Word and element pointing entries
※ ※ ※

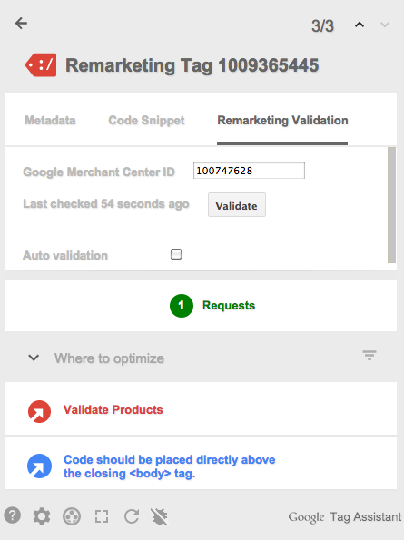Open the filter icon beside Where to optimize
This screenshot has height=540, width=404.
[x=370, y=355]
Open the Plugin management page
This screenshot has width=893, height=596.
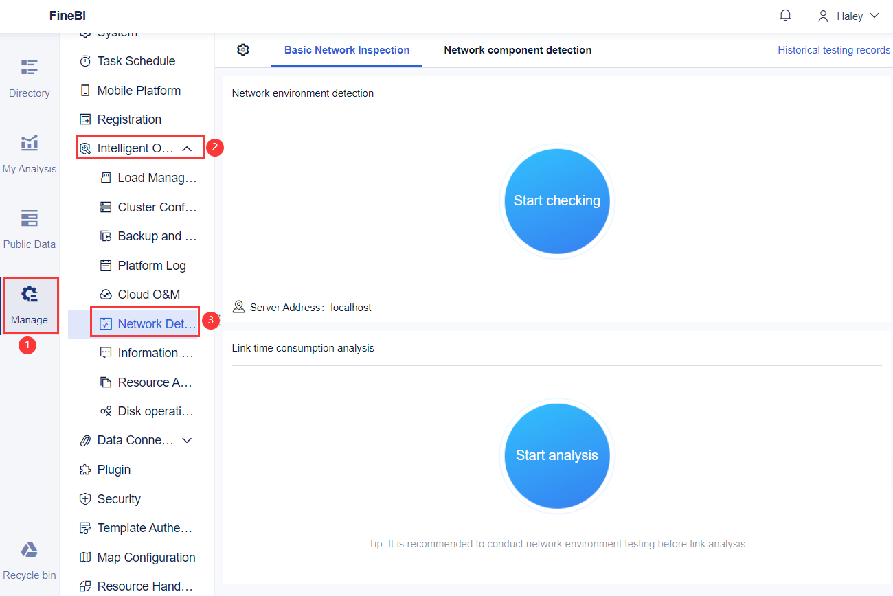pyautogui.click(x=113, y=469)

※ ※ ※

Problem details: Copy out all of the lines above word for word, leaving out the pictures.

Task output:
Open the filter icon beside Where to optimize
This screenshot has height=540, width=404.
[x=370, y=355]
Open the Plugin management page
This screenshot has width=893, height=596.
pyautogui.click(x=113, y=469)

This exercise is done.